## EXERCISE AIM
Check every line of the entries below for the word "Focus", and copy the ones that have it.

*** MATERIALS PROVIDED ***

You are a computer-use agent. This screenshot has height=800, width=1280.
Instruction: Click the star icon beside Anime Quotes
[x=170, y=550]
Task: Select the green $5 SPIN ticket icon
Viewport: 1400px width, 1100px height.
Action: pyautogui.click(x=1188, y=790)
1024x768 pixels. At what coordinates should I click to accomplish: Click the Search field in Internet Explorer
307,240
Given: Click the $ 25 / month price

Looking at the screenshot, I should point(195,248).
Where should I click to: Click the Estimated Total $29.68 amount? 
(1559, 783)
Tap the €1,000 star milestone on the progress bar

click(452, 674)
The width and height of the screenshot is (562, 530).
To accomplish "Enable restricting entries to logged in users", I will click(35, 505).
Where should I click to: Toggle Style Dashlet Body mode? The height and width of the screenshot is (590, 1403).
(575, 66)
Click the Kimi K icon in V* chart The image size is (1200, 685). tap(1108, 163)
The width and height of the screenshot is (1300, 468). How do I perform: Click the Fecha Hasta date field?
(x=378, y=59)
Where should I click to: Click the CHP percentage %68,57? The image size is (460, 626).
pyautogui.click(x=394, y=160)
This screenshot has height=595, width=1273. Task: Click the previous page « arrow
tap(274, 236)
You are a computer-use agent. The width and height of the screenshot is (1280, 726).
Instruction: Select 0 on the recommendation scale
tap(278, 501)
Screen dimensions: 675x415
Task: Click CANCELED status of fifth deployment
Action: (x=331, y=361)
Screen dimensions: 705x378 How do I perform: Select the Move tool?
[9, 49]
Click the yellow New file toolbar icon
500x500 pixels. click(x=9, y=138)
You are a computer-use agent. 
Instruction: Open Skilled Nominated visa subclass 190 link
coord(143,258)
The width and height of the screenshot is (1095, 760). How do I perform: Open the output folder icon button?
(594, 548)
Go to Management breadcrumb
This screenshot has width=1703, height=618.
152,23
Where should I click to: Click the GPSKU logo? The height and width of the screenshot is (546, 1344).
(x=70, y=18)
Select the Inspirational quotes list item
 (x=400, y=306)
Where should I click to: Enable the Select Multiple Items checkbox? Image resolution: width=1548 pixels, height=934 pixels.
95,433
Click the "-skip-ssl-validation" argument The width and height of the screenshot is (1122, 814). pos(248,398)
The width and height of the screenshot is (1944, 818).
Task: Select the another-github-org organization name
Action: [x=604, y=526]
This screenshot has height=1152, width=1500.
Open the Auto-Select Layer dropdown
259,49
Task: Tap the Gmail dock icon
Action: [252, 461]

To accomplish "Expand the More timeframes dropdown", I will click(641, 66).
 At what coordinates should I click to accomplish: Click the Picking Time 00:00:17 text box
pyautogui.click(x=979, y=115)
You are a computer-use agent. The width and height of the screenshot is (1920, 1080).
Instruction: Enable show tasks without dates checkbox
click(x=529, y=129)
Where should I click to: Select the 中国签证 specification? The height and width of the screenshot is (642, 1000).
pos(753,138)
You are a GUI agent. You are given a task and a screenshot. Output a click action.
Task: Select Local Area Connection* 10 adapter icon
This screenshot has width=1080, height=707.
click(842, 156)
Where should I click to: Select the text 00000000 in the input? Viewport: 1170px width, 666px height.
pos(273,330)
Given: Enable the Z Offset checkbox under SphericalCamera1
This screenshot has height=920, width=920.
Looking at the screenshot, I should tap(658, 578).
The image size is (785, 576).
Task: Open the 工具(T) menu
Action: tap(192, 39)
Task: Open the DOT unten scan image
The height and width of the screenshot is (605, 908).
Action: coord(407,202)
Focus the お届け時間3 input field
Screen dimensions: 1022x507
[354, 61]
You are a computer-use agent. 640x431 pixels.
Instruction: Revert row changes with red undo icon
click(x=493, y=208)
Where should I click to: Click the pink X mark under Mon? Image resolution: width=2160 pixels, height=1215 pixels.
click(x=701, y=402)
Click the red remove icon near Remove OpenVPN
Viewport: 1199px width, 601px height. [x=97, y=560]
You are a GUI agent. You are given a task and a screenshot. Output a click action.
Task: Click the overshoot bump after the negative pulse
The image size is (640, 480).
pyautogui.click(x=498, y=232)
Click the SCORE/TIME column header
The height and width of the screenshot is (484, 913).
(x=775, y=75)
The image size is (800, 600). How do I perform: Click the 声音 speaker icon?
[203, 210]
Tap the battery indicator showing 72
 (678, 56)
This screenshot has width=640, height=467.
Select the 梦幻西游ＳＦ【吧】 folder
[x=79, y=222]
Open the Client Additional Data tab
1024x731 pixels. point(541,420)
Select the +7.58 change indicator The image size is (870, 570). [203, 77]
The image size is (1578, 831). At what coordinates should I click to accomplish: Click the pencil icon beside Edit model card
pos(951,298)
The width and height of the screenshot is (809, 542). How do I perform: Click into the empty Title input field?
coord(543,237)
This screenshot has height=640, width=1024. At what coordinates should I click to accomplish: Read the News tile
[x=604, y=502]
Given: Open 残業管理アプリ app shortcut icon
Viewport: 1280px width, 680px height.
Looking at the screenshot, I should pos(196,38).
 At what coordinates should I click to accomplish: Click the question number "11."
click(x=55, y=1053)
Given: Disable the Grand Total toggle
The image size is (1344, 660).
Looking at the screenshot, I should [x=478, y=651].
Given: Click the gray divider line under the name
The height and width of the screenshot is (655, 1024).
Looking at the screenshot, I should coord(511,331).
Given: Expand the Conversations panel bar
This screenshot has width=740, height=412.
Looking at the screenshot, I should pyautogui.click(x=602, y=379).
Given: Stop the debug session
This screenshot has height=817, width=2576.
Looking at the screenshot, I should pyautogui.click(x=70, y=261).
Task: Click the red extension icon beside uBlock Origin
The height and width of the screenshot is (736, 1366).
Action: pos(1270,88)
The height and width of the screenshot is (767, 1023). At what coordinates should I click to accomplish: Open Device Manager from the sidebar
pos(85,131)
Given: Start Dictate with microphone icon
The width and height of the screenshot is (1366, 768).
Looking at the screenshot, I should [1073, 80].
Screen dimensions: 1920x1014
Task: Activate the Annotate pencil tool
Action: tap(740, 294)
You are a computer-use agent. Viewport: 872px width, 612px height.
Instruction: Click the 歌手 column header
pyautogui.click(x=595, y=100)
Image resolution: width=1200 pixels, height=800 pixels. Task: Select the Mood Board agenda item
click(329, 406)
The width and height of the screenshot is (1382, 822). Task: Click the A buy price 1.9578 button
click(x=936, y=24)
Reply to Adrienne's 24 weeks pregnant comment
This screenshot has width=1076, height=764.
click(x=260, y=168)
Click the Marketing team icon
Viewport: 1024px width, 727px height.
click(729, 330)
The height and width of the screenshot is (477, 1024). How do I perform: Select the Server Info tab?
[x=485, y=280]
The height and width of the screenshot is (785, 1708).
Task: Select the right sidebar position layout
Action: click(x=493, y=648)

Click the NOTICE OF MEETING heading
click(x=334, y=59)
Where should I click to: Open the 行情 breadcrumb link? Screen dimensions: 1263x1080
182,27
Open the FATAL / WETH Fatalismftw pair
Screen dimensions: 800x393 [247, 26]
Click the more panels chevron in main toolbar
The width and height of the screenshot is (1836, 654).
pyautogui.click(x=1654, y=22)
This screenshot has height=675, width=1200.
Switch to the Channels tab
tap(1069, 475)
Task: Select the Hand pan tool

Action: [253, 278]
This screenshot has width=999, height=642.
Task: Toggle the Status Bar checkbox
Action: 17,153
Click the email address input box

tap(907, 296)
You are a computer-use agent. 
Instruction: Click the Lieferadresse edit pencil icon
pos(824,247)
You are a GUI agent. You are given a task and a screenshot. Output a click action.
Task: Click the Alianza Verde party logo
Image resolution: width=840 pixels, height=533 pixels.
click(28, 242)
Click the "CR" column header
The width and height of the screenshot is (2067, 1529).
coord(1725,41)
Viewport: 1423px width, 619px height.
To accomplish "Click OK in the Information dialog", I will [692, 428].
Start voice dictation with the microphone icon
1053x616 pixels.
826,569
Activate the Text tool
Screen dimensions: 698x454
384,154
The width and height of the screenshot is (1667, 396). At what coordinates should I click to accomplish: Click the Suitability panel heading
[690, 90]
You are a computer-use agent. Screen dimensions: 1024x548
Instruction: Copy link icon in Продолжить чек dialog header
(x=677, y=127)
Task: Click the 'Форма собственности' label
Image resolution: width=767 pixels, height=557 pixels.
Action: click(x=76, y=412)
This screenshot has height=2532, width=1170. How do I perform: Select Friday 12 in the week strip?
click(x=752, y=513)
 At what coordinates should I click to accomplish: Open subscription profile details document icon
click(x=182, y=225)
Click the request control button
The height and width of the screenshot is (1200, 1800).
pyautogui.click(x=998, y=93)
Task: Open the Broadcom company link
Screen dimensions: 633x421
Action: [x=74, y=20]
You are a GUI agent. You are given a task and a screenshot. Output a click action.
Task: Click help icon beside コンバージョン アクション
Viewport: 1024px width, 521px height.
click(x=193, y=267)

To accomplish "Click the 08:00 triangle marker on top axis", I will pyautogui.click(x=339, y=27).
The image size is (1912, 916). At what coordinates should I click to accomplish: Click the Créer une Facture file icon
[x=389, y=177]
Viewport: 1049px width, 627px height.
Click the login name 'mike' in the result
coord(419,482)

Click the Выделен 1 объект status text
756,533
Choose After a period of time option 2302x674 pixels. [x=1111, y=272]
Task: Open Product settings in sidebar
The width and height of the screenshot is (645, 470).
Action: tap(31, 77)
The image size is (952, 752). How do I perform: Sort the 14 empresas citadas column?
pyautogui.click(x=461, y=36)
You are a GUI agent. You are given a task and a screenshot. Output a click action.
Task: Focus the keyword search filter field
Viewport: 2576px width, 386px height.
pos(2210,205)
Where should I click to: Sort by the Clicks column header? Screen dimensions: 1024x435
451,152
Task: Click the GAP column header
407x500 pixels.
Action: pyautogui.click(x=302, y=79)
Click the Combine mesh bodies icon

*** End of MATERIALS PROVIDED ***

## RESULT FOR THIS EXERCISE
Focus the お届け時間3 input field
Task: Focus the keyword search filter field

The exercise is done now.